Co-authored-by: Jan Hubicka <hubi...@ucw.cz>
---
 gcc/config/aarch64/aarch64.cc                 | 118 ++++++++++++++++++
 gcc/config/i386/i386.cc                       |  28 +++--
 gcc/doc/tm.texi                               |  77 ++++++++++--
 gcc/doc/tm.texi.in                            |   6 +-
 gcc/hard-reg-set.h                            |  15 +++
 gcc/ira-color.cc                              |  83 ++++++++++--
 gcc/target.def                                |  87 +++++++++++--
 gcc/target.h                                  |  12 ++
 gcc/targhooks.cc                              |  27 ++++
 gcc/targhooks.h                               |   5 +
 .../gcc.target/aarch64/callee_save_1.c        |  12 ++
 .../gcc.target/aarch64/callee_save_2.c        |  14 +++
 .../gcc.target/aarch64/callee_save_3.c        |  12 ++
 gcc/testsuite/gcc.target/aarch64/pr103350-1.c |   2 +-
 14 files changed, 459 insertions(+), 39 deletions(-)

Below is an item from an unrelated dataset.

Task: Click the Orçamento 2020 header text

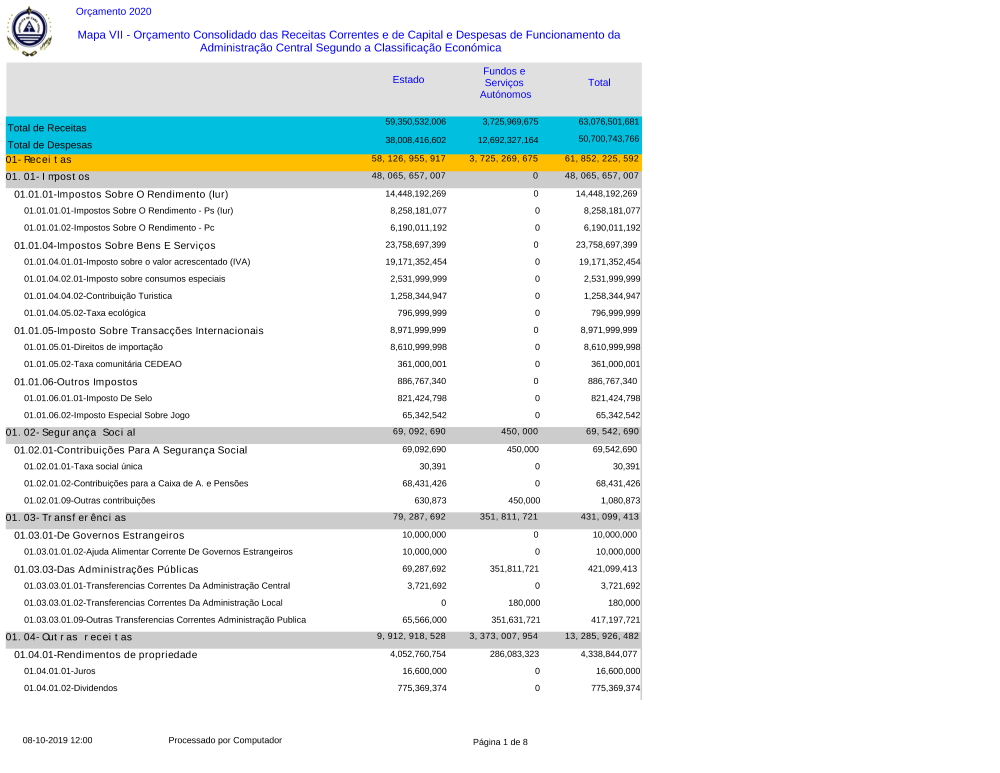Action: pos(114,12)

 create mode 100644 gcc/testsuite/gcc.target/aarch64/callee_save_1.c
 create mode 100644 gcc/testsuite/gcc.target/aarch64/callee_save_2.c
 create mode 100644 gcc/testsuite/gcc.target/aarch64/callee_save_3.c

diff --git a/gcc/config/aarch64/aarch64.cc b/gcc/config/aarch64/aarch64.cc
index fe76730b0a7..27ea82cd7da 100644
--- a/gcc/config/aarch64/aarch64.cc
+++ b/gcc/config/aarch64/aarch64.cc
@@ -15873,6 +15873,118 @@ aarch64_memory_move_cost (machine_mode mode, 
reg_class_t rclass_i, bool in)
          : base + aarch64_tune_params.memmov_cost.store_int);
 }
 
+/* CALLEE_SAVED_REGS is the set of callee-saved registers that the
+   RA has already decided to use.  Return the total number of registers
+   in class RCLASS that need to be saved and restored, including the
+   frame link registers.  */
+static int
+aarch64_count_saves (const HARD_REG_SET &callee_saved_regs, reg_class rclass)
+{
+  auto saved_gprs = callee_saved_regs & reg_class_contents[rclass];
+  auto nregs = hard_reg_set_popcount (saved_gprs);
+
+  if (TEST_HARD_REG_BIT (reg_class_contents[rclass], LR_REGNUM))
+    {
+      if (aarch64_needs_frame_chain ())
+       nregs += 2;
+      else if (!crtl->is_leaf || df_regs_ever_live_p (LR_REGNUM))
+       nregs += 1;
+    }
+  return nregs;
+}
+
+/* CALLEE_SAVED_REGS is the set of callee-saved registers that the
+   RA has already decided to use.  Return the total number of registers
+   that need to be saved above the hard frame pointer, including the
+   frame link registers.  */
+static int
+aarch64_count_above_hard_fp_saves (const HARD_REG_SET &callee_saved_regs)
+{
+  /* FP and Advanced SIMD registers are saved above the frame pointer
+     but SVE registers are saved below it.  */
+  if (known_le (GET_MODE_SIZE (aarch64_reg_save_mode (V8_REGNUM)), 16U))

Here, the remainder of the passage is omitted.